# Will Skylanders giants work on Swapforce??



## subplay (Oct 3, 2013)

Hi all, does anyone know the answer to the question.. I just cannot seem to find the answer anywhere and if there not interchangeable we have spent a fortune collecting characters that cannot be used..


----------



## ShadowSoldier (Oct 3, 2013)

Best bet is to just contact Activision or the developers themselves.


----------



## Sicklyboy (Oct 3, 2013)

http://www.skylanders.com/characters#fire/swapforce

No, Giants won't work.  Swapforce, Lightcore, Series 2, and Series 3 will work.  I know very little about this game (despite selling it every fucking day...) but the official Skylanders website (linked) has a breakdown for what games support what character series.


----------



## mysticwaterfall (Oct 9, 2013)

All current figures and magical items will work on swapforce. The only things that don't work on swapforce are the old level packs and the old portals.
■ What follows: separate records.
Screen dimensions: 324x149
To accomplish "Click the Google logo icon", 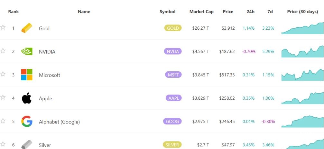I will point(27,122).
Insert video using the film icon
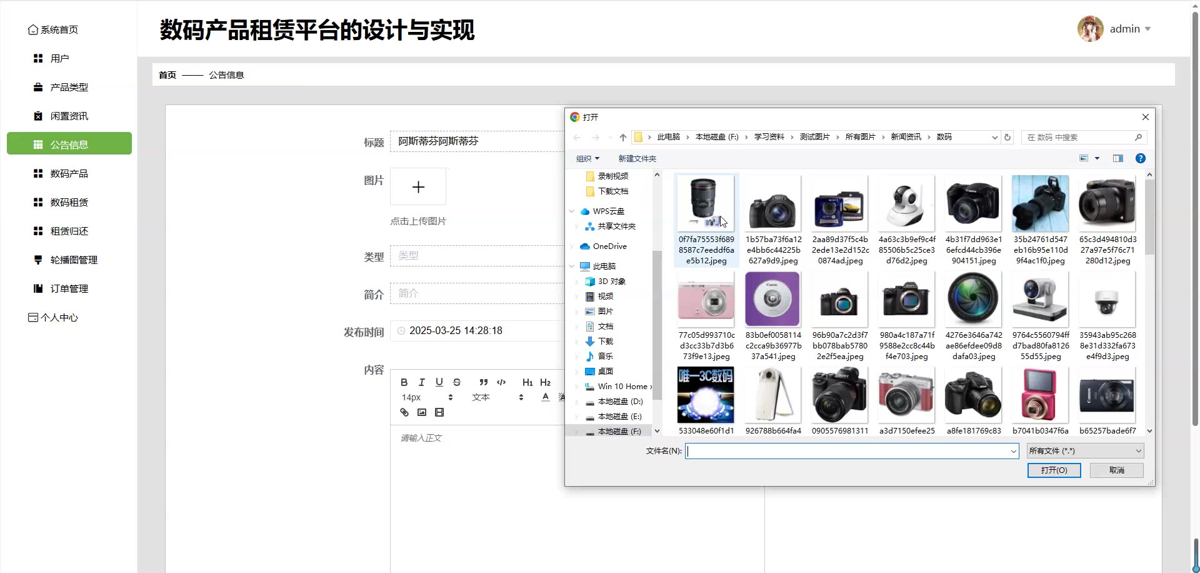The height and width of the screenshot is (573, 1200). pyautogui.click(x=439, y=412)
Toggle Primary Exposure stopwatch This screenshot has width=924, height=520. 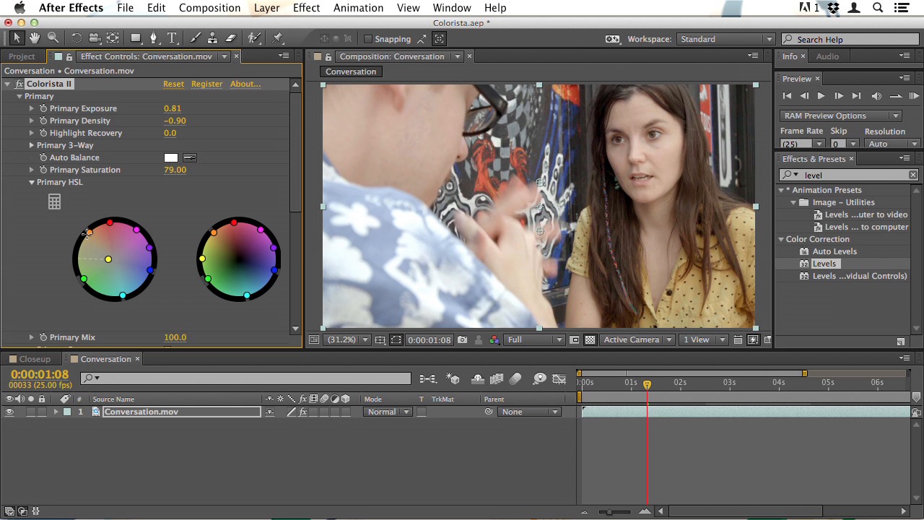pos(43,108)
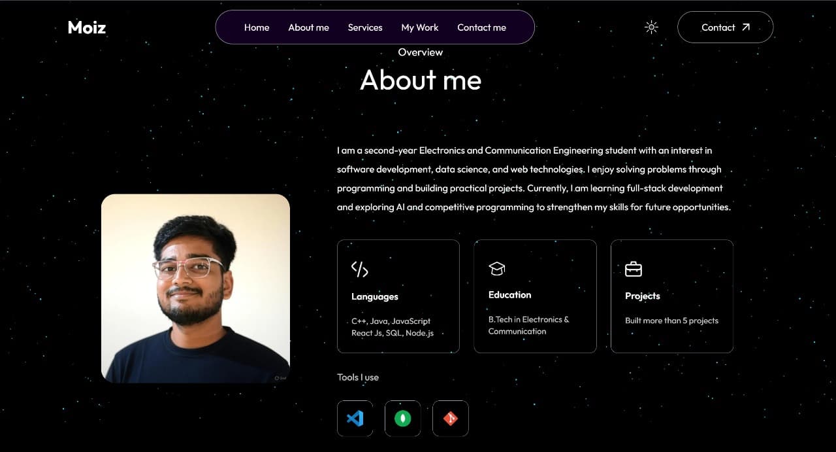Image resolution: width=836 pixels, height=452 pixels.
Task: Click the graduation cap icon on Education card
Action: tap(496, 268)

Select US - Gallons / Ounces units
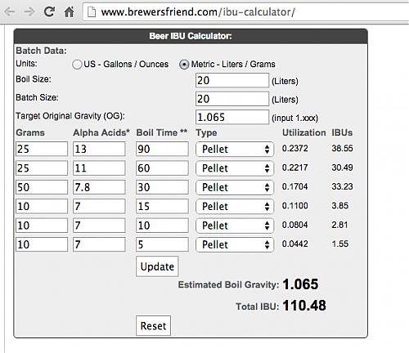point(77,65)
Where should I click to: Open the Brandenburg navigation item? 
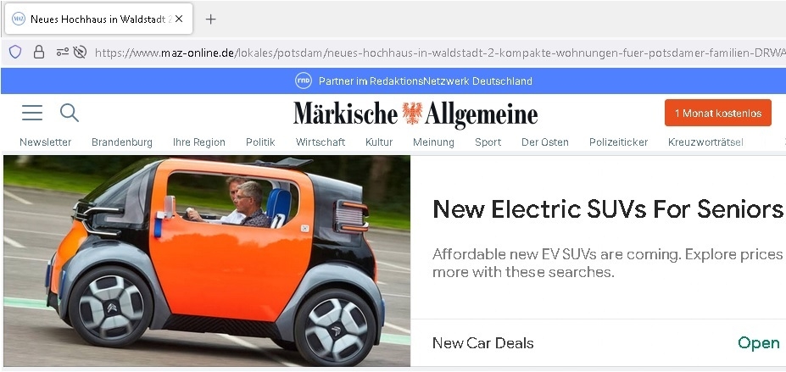tap(122, 142)
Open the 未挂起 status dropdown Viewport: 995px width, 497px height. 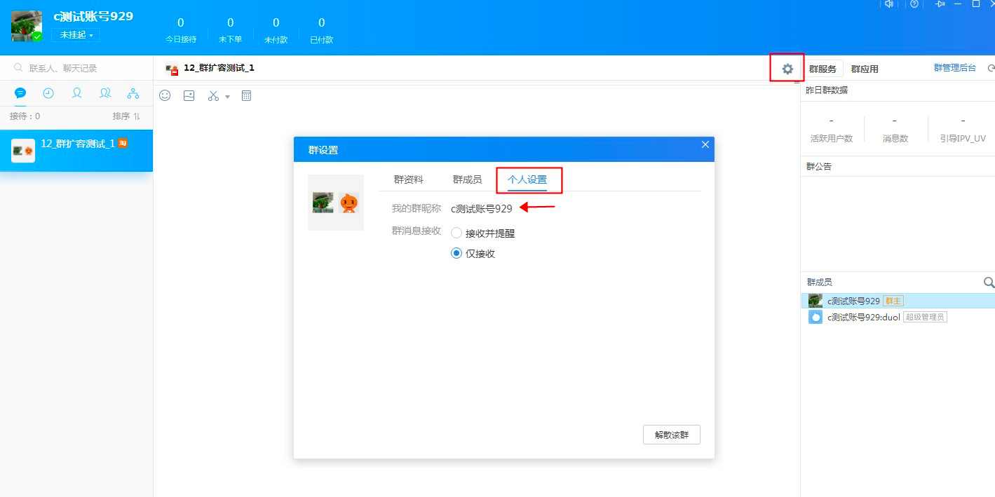[74, 34]
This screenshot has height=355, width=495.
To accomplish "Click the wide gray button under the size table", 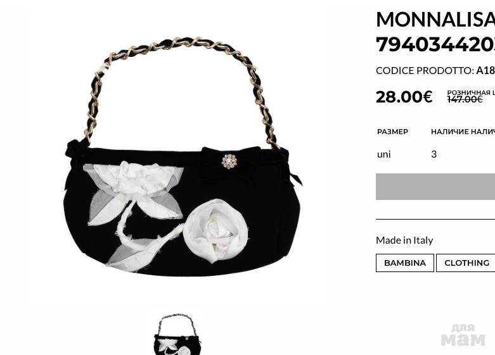I will (x=435, y=187).
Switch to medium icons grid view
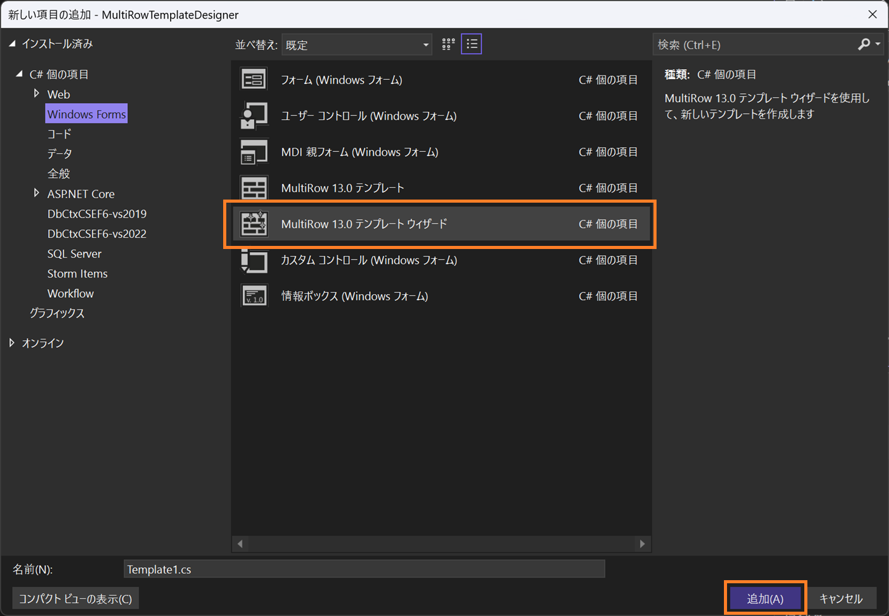 click(x=448, y=44)
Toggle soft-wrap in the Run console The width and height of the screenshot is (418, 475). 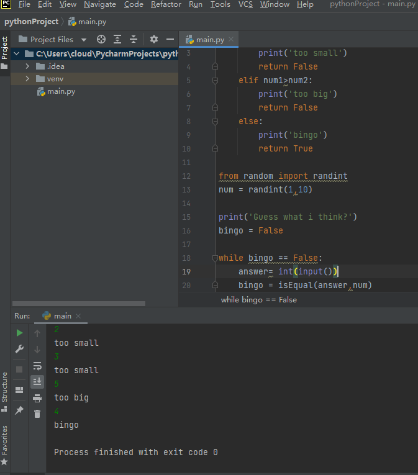[37, 366]
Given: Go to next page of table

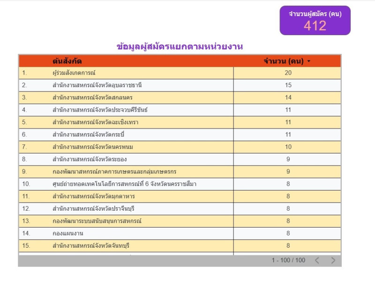Looking at the screenshot, I should [333, 260].
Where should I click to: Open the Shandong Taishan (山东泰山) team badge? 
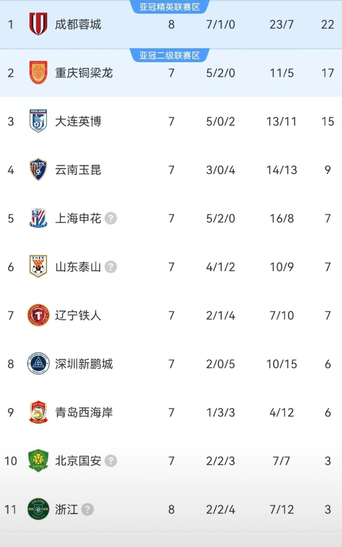coord(38,266)
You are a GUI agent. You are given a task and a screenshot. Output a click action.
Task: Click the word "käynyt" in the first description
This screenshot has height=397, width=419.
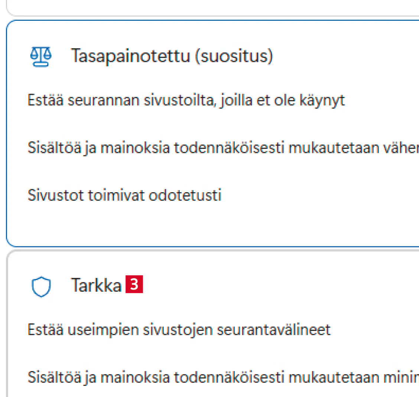322,101
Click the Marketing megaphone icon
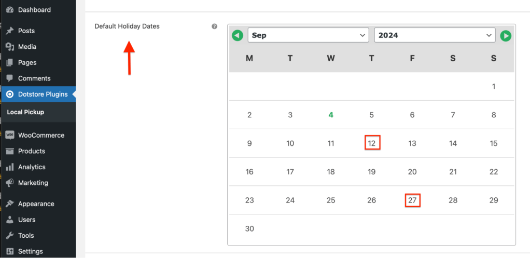This screenshot has width=530, height=258. 10,183
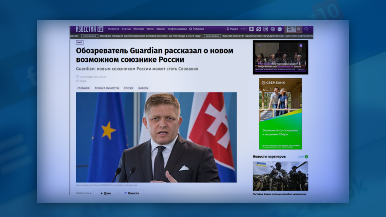The width and height of the screenshot is (386, 217).
Task: Click the S-shaped icon in header
Action: point(258,29)
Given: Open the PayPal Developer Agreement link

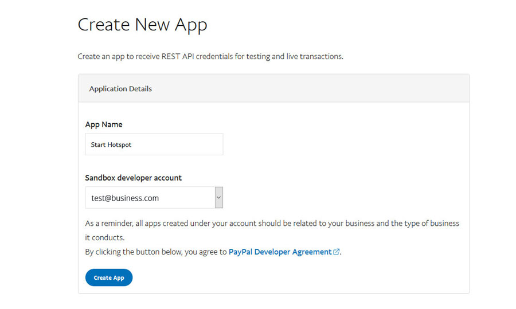Looking at the screenshot, I should click(x=280, y=252).
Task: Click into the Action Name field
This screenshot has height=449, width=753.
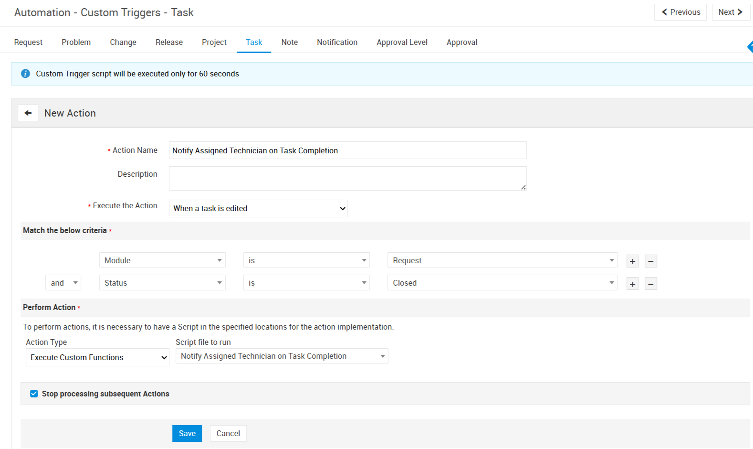Action: [347, 150]
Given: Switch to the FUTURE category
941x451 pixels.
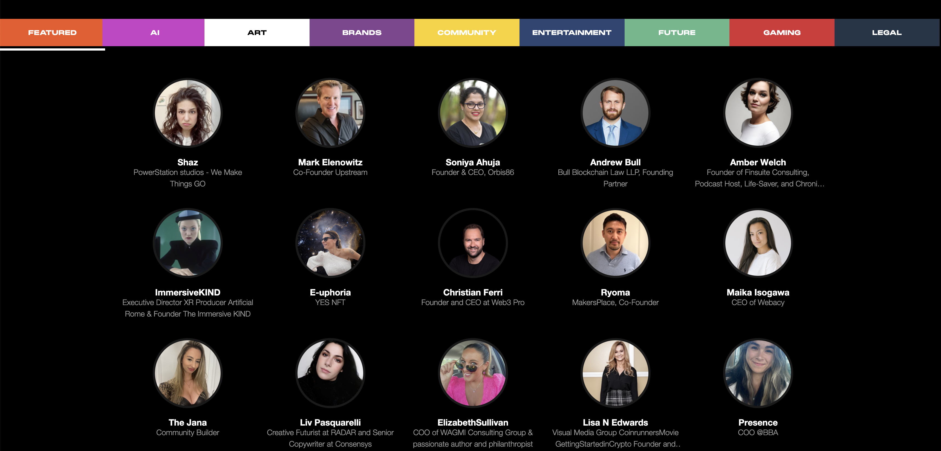Looking at the screenshot, I should click(677, 32).
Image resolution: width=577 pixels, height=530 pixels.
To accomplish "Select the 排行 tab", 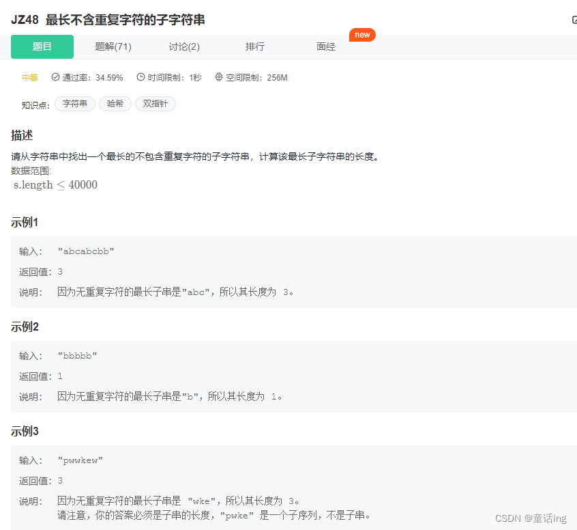I will 255,46.
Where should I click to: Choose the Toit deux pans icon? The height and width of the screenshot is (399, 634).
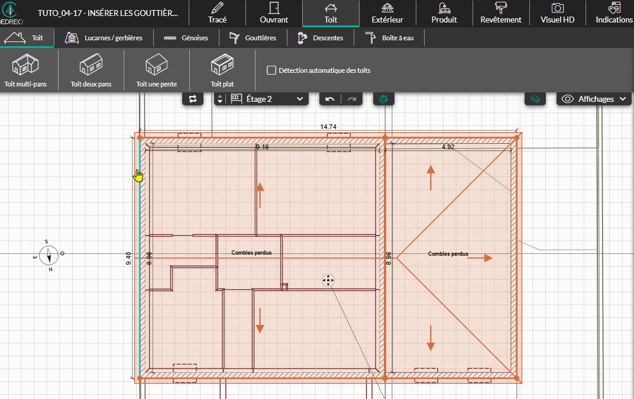[91, 70]
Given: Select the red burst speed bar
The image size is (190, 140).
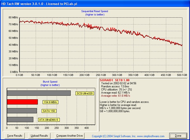Looking at the screenshot, I should 22,102.
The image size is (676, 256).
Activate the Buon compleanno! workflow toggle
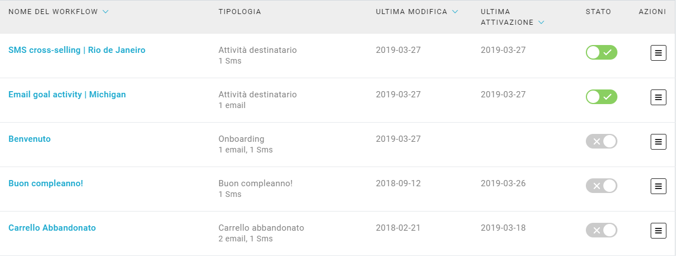pos(602,186)
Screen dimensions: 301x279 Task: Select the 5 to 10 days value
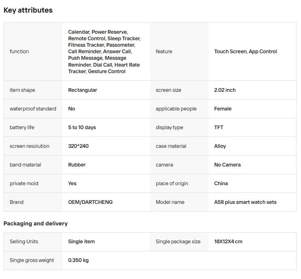tap(82, 128)
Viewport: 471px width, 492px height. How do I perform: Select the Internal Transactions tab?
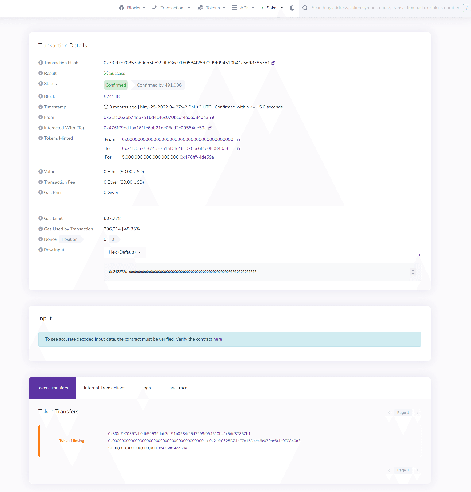(105, 387)
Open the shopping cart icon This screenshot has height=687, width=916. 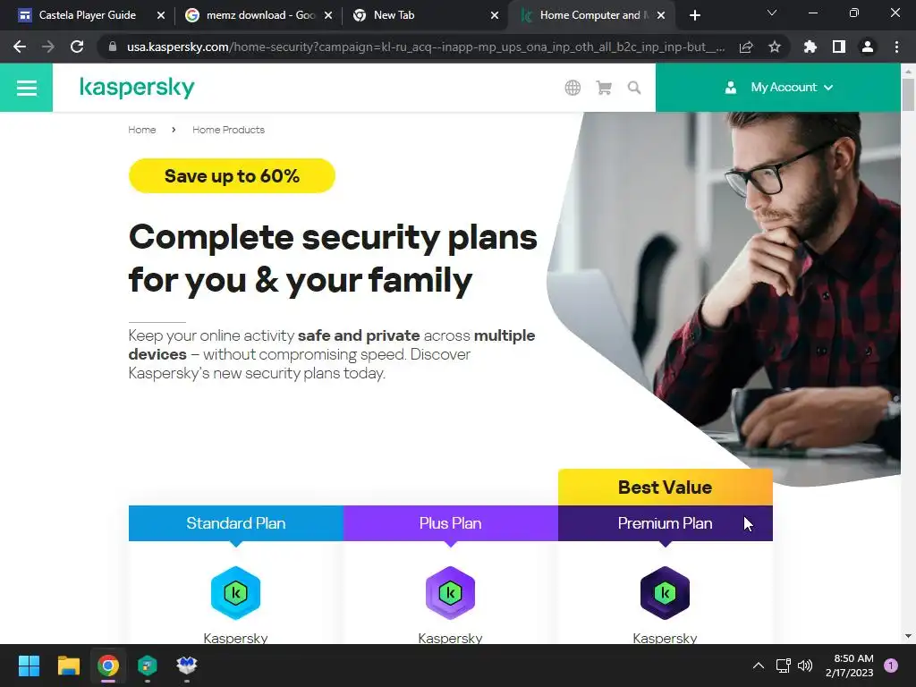tap(604, 88)
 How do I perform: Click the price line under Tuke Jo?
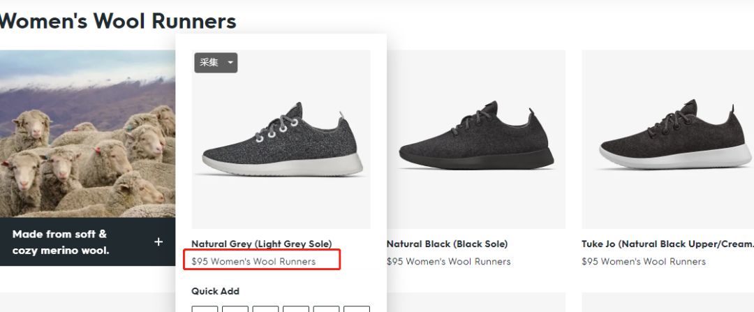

For proof you can use giants in swapforce, skip to around 4:35 in this video where they use Crusher:


Going backward in games is where you have problems - new characters won't work in previous games.


----------



## dwb9127 (Nov 9, 2013)

Swap Force is the same as Giants was to Spyro's Adventure.  All of the characters from the previous game are forward compatible to the new game.  All Spyro's Adventure characters can be used in both Giants and Swap Force and all Giants characters can be used in Swap Force.  Any new characters introduced in a newer game are not backward compatible with the old game because they were not written into the code of the old game.  If you pick up a Series 2 or 3 of a character or a special edition like Legendary or Light Core they are backward compatible to the old game even if the box says they are not but will play in the old game like the original character.  

In Swap Force all the previous magic items work as well but portals don't take you to those adventures any longer, they play as new weapons in the new game instead.


----------



## dwb9127 (Nov 9, 2013)

mysticwaterfall said:


> All current figures and magical items will work on swapforce. The only things that don't work on swapforce are the old level packs and the old portals.
> 
> For proof you can use giants in swapforce, skip to around 4:35 in this video where they use Crusher:
> 
> ...





The old level packs and portals serve a purpose, they don't play as the same adventure like the Spyro's Adventure ones did in Giants but instead are weapons.  Dragon's Peak drops fire on the minions etc...


----------